Second, the Disclosure Rule prohibited M.D. Anderson from disclosing protected health information.  This regulation defined “disclosure” as “the release, transfer, provision of access to, or divulging in any manner of information outside the entity holding the information.”  In the litigation, HHS argued that “release” means any loss of control of information even if no one outside M.D. Anderson accessed the information.  The Fifth Circuit dismissed HHS’s argument as inconsistent with the plain language of the Disclosure Rule.  “Release” was an affirmative act as used in the regulation.  As such, M.D. Anderson did not release (or act affirmatively) when the hospital’s laptop containing this information was stolen.  Further, under their ordinary meaning, the verbs that defined “disclosure” were transitive so that protected health information must be transferred from one entity to another, and the receiving entity must be outside M.D. Anderson.  In the litigation, HHS was unable to prove that someone outside M.D. Anderson received the protected health information.

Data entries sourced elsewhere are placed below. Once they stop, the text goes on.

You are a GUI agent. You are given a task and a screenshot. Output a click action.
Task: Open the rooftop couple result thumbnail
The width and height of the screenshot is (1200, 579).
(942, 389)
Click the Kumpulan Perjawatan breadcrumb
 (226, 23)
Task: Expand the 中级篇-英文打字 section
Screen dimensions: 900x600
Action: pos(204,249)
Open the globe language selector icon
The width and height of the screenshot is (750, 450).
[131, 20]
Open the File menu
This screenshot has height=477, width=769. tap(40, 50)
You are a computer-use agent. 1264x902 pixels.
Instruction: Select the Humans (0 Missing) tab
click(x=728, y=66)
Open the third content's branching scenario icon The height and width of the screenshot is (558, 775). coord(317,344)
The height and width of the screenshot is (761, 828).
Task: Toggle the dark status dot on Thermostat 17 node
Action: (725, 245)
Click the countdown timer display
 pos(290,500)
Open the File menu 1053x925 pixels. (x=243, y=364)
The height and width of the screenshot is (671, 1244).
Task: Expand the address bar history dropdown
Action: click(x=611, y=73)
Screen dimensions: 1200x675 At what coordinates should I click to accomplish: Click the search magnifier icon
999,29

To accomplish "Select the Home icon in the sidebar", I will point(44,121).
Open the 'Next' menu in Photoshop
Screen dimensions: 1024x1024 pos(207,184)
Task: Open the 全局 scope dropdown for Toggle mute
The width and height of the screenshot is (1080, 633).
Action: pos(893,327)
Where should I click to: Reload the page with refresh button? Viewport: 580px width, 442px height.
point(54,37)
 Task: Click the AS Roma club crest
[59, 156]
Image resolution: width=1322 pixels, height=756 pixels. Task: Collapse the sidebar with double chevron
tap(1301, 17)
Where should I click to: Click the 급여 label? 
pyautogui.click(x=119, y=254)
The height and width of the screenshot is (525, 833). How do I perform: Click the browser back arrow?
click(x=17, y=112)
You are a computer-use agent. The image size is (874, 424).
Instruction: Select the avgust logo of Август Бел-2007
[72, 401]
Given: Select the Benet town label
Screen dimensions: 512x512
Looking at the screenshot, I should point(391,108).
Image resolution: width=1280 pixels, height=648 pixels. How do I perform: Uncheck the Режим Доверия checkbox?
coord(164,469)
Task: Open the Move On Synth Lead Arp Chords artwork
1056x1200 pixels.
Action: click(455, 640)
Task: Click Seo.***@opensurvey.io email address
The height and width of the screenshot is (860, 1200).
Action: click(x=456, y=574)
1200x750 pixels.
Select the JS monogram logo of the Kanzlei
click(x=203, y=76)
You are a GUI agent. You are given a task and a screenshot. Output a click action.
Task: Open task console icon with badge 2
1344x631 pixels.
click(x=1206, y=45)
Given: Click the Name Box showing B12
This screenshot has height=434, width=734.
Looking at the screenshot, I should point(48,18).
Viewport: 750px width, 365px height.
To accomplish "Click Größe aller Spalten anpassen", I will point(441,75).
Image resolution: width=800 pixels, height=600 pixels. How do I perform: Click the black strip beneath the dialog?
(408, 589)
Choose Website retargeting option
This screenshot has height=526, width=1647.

Third, the Fifth Circuit held that HHS acted arbitrarily and capriciously when it refused to benchmark the amount of civil monetary penalties levied against M.D. Anderson to penalties assessed against others.  Indeed, both the administrative law judge and the HHS Departmental Appeals Board rejected the use of the comparative standard to evaluate the penalties.  In the context of administrative law, the Fifth Circuit stated that the federal government must treat like cases the same or supply a reasoned analysis to distinguish matters.  Here, M.D. Anderson showed that other entities’ violations of the Encryption Rule had not resulted in financial penalties.  In one instance, a laptop containing unencrypted health information was stolen from a Cedars-Sinai employee, but HHS did not penalize the hospital.  HHS was unable to explain the distinctions between the two instances of theft.  The Fifth Circuit’s linkage of disparate punishments to the APA is a positive takeaway for not only those subject to HHS’s whims, but also for any business that faces uneven fines issued by a federal agency.

Finally, the Fifth Circuit found that HHS did not even correctly calculate the penalty amounts.  Under the relevant statute, violations of the Encryption Rule and Disclosure Rule are capped at $100,000 per year.  Somehow the administrative law judge and the HHS Departmental Appeals Board both determined that the statutory cap was $1,500,000 and meted out the penalty accordingly.  As a result, the administrative law judge ignored regulatory factors used to assess monetary penalties because the final amounts were considered lenient as compared to the maximum amount possible.  Thereafter, HHS attempted to sweep this mistake under the rug by publishing notice that it would use its discretion to limit the penalty to the correct statutory amount.  However, the Fifth Circuit held that the miscalculation of the penalty was arbitrary and capricious because the inflated penalty tainted the entire process.

Going forward, the federal executive branch should use the guidance in M.D. Anderson to make the administrative appeals process more rigorous.  Not all regulated entities will have the financial resources to seek judicial review of faulty penalties.  Just as importantly, throughout the review, the Fifth Circuit interpreted the regulations as written.  When HHS asserted that a rule was ineffective or too difficult to enforce, the Fifth Circuit directed HHS to promulgate revised rules rather than attempting to rewrite them on a case-by-case basis.  Thus, by limiting the federal executive branch, the Fifth Circuit maintained the checks and balances inherent in our federal government.